Memory transfer error

Hi all-

When I run my code under cuda-memcheck, I get the following:

rho device to host memory copy failure: unspecified launch failure
========= Invalid global write of size 8
========= at 0x000058c0 in
========= by thread (0,0,0) in block (0,0,0)
========= Address 0x01001000 is out of bounds

========= ERROR SUMMARY: 1 error

Not sure what to make of this. I have employed this type of memory transfer successfully before. The relevant portion of the code is:

int L = 100;
int length = 2*(L+2);
double R[length], rho[length], *rho_dev;

/* memory allocation /
stat = cudaMalloc((void
*)&rho_dev, (length)sizeof(double));
if( stat != cudaSuccess ){
printf(“device memory allocation failure: rho\n”);
write to device */
stat = cudaMemcpy(rho_dev, rho, (length)*sizeof(double), cudaMemcpyHostToDevice);
if( stat != cudaSuccess ){
printf(“rho host to device memory copy failure\n”);

/* Calculation */

/* Get memory from device… this is where I get the error from cuda-memcheckk */
stat = cudaMemcpy(R, rho_dev, (length)*sizeof(double), cudaMemcpyDeviceToHost);
if( stat != cudaSuccess ){
printf(“rho device to host memory copy failure: %s\n”, cudaGetErrorString(cudaGetLastError()));


Since your code seems fine for the part you showed, I suspect the error you get comes from the kernel itself. As explained chapter 3.2.8 of the CUDA C programming guide

The rest of the chapter explains how to check for pre-launch errors and kernel errors for a kernel launch. I would encourage you to do so.

Here, most likely, you have a memory violation that occurs inside you kernel, and which is only reported once you check for error status of cudaMemcpy.
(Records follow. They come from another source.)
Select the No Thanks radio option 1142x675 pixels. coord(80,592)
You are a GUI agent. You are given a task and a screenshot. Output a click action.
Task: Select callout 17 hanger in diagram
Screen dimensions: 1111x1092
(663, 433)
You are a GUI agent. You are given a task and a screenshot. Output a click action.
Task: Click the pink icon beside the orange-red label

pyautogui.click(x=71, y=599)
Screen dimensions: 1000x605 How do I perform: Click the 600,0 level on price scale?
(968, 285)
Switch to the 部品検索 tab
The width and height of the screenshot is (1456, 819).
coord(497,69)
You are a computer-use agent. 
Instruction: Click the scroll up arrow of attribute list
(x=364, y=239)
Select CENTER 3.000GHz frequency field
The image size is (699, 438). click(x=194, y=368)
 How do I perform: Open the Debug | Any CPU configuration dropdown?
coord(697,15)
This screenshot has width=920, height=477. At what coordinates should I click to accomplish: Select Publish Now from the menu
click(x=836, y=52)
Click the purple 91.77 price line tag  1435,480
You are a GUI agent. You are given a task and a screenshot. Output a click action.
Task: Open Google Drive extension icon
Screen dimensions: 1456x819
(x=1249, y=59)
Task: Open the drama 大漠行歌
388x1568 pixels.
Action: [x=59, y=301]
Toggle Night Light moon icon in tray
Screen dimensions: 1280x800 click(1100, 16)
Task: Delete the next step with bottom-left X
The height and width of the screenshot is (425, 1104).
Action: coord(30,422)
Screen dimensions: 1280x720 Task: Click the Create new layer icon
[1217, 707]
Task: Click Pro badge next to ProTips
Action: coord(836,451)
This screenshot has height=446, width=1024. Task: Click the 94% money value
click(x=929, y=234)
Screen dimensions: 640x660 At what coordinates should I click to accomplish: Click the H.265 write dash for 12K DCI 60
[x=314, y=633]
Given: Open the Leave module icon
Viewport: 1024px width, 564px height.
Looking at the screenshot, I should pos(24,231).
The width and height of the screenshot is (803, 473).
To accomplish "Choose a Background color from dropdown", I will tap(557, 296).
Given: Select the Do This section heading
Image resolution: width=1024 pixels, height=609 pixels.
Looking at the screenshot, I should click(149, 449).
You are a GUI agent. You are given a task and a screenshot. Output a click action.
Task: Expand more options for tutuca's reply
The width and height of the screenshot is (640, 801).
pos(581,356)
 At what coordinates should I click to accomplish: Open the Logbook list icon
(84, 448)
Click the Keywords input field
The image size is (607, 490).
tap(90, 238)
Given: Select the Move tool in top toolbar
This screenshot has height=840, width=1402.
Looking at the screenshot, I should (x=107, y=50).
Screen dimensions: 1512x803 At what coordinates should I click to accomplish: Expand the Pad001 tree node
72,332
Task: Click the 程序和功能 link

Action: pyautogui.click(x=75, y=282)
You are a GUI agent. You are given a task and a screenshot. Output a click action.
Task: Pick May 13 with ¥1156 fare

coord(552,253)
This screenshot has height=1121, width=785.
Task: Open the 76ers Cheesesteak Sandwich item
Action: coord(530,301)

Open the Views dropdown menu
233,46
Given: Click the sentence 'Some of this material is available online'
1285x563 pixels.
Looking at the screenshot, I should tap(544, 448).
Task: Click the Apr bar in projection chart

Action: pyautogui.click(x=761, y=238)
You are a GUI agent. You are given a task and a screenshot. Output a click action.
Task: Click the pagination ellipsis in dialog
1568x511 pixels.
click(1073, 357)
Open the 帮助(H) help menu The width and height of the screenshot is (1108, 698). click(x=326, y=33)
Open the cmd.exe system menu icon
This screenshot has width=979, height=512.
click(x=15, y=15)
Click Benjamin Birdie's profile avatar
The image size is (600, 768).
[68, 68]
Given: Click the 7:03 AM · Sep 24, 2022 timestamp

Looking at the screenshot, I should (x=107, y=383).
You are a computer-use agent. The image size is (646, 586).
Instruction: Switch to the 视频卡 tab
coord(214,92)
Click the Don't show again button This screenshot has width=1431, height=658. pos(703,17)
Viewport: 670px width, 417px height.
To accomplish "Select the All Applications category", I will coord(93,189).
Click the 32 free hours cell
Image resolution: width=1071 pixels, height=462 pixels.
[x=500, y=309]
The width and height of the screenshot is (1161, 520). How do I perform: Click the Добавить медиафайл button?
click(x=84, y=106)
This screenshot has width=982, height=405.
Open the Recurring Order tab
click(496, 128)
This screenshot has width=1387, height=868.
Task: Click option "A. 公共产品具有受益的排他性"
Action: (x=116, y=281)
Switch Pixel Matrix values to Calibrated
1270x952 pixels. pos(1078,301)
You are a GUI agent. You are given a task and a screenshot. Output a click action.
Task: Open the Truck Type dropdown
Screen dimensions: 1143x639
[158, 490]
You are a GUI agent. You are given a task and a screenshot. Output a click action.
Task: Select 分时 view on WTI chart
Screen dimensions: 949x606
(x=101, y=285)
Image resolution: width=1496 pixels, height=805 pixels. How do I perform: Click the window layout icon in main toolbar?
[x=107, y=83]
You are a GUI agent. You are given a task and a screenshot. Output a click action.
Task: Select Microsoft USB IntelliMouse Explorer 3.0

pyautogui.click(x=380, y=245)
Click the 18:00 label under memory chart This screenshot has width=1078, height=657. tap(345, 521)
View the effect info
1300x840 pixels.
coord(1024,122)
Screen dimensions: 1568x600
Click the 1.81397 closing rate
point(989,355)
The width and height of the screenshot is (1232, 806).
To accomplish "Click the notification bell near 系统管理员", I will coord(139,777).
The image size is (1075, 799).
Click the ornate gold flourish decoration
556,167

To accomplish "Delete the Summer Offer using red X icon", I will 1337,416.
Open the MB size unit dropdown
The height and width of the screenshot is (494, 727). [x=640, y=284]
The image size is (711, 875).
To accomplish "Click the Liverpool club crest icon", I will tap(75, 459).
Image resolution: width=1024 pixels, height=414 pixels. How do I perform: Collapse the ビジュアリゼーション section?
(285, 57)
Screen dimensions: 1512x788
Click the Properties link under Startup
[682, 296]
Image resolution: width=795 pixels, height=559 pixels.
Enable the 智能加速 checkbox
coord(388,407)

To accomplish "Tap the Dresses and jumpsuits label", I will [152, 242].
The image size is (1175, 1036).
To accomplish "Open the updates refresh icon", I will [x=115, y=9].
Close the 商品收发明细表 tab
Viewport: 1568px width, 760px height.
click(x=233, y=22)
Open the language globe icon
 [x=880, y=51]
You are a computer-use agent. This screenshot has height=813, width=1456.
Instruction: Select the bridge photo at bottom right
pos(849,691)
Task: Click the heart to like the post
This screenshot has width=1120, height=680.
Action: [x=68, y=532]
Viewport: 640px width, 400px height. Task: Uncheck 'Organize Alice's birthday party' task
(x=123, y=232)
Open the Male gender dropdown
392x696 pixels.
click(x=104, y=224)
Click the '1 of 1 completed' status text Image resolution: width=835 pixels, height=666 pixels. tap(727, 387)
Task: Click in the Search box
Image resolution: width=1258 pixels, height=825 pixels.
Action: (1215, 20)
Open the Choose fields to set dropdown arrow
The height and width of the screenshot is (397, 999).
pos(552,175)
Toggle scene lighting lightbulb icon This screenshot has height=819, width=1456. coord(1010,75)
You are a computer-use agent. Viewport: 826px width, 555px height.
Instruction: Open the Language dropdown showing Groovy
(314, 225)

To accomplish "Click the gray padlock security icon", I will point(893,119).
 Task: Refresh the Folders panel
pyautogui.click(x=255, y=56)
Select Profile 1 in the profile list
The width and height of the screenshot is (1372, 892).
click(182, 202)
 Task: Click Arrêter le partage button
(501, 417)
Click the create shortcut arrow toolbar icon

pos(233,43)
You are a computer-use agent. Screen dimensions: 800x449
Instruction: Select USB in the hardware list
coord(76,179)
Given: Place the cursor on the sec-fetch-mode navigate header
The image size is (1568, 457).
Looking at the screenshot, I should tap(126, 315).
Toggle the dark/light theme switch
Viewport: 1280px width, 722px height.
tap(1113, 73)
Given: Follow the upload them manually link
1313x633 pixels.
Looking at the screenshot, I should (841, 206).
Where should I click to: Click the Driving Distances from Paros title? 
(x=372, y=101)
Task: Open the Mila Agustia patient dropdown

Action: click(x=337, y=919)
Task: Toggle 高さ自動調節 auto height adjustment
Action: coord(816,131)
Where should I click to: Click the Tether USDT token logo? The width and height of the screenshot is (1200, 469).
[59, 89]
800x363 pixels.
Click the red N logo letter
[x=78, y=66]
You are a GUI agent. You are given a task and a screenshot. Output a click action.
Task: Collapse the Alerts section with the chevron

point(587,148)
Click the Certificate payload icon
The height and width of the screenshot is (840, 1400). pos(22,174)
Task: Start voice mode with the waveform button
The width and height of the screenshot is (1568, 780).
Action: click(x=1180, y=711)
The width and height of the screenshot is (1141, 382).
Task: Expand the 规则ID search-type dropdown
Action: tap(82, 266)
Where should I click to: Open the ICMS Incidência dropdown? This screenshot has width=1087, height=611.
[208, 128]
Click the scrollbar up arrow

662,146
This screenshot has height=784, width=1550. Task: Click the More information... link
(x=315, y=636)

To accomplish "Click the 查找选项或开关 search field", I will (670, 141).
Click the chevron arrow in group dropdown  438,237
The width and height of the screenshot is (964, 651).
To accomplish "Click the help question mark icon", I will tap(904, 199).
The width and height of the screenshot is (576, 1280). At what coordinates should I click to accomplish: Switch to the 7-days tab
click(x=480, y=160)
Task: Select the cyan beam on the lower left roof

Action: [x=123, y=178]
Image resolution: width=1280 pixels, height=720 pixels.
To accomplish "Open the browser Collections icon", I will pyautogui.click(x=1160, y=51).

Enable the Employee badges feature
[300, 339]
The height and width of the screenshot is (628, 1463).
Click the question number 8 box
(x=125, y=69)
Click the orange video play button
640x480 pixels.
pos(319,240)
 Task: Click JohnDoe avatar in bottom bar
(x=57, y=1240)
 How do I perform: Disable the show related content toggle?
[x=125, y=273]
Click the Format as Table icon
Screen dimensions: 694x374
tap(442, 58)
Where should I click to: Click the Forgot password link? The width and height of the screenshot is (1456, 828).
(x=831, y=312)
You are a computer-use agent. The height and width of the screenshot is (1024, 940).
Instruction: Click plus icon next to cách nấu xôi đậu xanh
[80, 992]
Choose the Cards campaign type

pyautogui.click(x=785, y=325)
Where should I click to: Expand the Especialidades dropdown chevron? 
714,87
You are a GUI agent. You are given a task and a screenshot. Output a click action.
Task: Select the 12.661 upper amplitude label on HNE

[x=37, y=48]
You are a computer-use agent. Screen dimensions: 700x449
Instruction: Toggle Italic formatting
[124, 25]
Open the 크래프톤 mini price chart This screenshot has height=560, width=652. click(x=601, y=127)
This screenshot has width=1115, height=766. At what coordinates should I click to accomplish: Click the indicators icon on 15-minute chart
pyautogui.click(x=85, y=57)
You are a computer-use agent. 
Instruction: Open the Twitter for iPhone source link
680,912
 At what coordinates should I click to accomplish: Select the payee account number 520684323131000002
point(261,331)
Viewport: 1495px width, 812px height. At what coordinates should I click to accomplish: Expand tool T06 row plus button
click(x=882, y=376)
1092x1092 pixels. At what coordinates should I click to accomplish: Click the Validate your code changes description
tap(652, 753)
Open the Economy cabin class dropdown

Moreover, the cuda-memcheck’s message gives you a code line and a reason for the error. Did you check the corresponding line (line 1523 in file

Hi and Thanks,

I found the error. It was an array referencing an out of bounds index in the kernel. But this brings me to another question. There is no line 1523 in my code. It’s about 600 lines. How do I interpret this error location reference?

TBH, and AFAIK, cuda-memcheck only gives (hopefully) accurate line numbers and file indications on codes compiled in debug mode. Were you using “-G -g” while compiling? If not, what does cuda-memcheck give you in this case for the erroneous code?

I compiled with nvcc -g -G -arch sm_20

The CUDA toolchain processes source code through multiple stages of intermediate files, and uses #line directives in generated intermediate C++ code and .loc directives in PTX to point back to the lines in the original source code. It seems like there may be an issue with that mechanism in your case, where the line number stated in the error message could refer to the line number in one of the intermediate files, rather than in the original source.

Since you have a repro case in hand, it would be a good ides to file a bug should this erroneous line number occur with either the CUDA 4.1 toolchain or the CUDA 4.2RC toolchain.